The purpose of suturing is to approximate incised tissues and also stabilize the flapped mucoperiosteum until reattachment occurs.
Classifiation of sutures
- According to absorbency
- Absorbable
- Nonabsorbable
- According to physical property
- Monofilament
- Multifilament
- Twisted or braided
Principles of Suturing
- The needle should enter the mucosal skin perpendicular to the surface of the tissue
- The needle should always pass from free tissue to fixed tissue
- The needle should always be inserted at an equal depth and distance from the incision line on both sides
- Tissue should not be closed under tension
- Sutures should be spaced evenly
- The suture should not be too tight. If sutures are too tight, there will be local ischemia underneath the suture tracks
- Suture knot should never lie on the incision line
- After tying, the knot should be left to one side.
Postsurgical Complications
Postoperative Swelling
Postoperative swelling usually reaches a maximum after 24 or 48 hours and resolves within a week.
Proper compression of surgical flp both before and after suturing reduces postoperative swelling.
Postsurgical Complications Management
- Inform the patient earlier as it reduces the anxiety
- Application of ice packs is recommended for the next 6–8 hours
- Warm saline rinses two to three times a day is recommended after 24 hours.
Postoperative Bleeding
Slight oozing of blood after surgery is normal, but significant bleeding is uncommon and may require attention.
Postoperative Bleeding Management
- The first and foremost step in managing bleeding is to apply firm pressure (with a moistened cotton gauze or a tea bag or ice pieces placed in a cotton gauge ) over the area for 10–20 min
- If bleeding still continues, then remove the sutures and search for blood vessels causing bleeding. Cauterize the blood vessel using the thermal or electrical method
- Place local hemostatics if required
- If bleeding is still unmanageable, hospitalize the patient.
Extraoral Ecchymosis (Extraoral Discoloration)
Discoloration/ecchymosis usually results when blood has leaked into the surrounding tissues.
This condition is self limiting in nature and lasts up to 2 weeks and does not affect the prognosis.
Extraoral Ecchymosis (Extraoral Discoloration) Management
Application of moist heat for 2 weeks is helpful as heat promotes fluid exchange and speeds up the resorption of discoloring agents from tissues.
Postoperative Pain
Postoperative pain is usually maximum on the day of surgery and it decreases thereafter.
Postoperative Pain Management
- Prescribe NSAIDs
- If pain is severe, opioid analgesics may be combined with NSAIDs
- Give long-acting anesthetics like bupivacaine in severe cases.
Postoperative Infection
Postoperative infection usually occurs due to inadequate aseptic technique and improper soft tissue handling, approximation, and stabilization.

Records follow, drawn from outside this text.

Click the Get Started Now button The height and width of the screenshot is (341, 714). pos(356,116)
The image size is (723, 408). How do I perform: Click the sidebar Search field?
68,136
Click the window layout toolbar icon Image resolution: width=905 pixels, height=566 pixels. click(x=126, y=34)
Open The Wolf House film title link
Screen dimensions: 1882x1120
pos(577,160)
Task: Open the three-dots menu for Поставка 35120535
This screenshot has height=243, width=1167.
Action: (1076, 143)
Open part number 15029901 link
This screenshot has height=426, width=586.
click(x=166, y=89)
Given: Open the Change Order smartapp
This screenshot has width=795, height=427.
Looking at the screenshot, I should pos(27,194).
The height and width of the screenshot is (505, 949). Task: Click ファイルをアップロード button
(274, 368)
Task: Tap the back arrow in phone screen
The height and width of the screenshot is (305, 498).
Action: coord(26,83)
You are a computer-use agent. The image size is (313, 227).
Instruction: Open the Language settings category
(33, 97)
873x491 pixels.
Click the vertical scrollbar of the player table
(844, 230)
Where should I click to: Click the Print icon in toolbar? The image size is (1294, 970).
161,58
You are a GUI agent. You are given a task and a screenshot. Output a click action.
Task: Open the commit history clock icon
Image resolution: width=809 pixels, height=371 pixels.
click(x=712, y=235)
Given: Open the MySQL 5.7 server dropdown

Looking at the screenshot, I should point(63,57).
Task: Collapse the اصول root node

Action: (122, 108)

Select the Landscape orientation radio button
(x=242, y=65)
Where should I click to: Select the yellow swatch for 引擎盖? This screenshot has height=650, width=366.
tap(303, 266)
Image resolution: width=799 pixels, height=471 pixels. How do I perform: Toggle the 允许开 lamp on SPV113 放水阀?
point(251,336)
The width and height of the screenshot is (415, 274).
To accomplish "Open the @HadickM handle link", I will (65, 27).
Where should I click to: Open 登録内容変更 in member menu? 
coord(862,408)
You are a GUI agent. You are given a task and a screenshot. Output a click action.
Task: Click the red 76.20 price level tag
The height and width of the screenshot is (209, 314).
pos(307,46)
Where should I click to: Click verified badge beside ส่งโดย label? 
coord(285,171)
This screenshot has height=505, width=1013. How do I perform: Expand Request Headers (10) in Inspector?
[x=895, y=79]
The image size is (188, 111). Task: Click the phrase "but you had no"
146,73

Symptoms appear 36–48 hours after surgery. Suppuration, elevated temperature, and lymphadenopathy are seen in some cases.
Postoperative Infection Management
Prescribe systemic antibiotics. The antibiotic of choice in these cases is penicillin. If a person is allergic to penicillin, then clindamycin should be given (initial dose—600 mg, maintenance 150–300 mg).
Postoperative Infection Miscellaneous
- Maxillary sinusitis
- Paresthesia.
Surgical Endodontics Conclusion
The success of surgical endodontics varies between 30% and 80%. The preservation of natural teeth should be our ultimate goal because natural teeth are always far better than any man-made replacement.
Endodontic surgery is considered as last resort to save a tooth with endodontic failure.
With the advent of magnification, microinstruments, ultrasonic tips, and biologically acceptable root end filing materials, the success rate of surgical endodontics has shown to increase up to 92% along with the favorable patient response.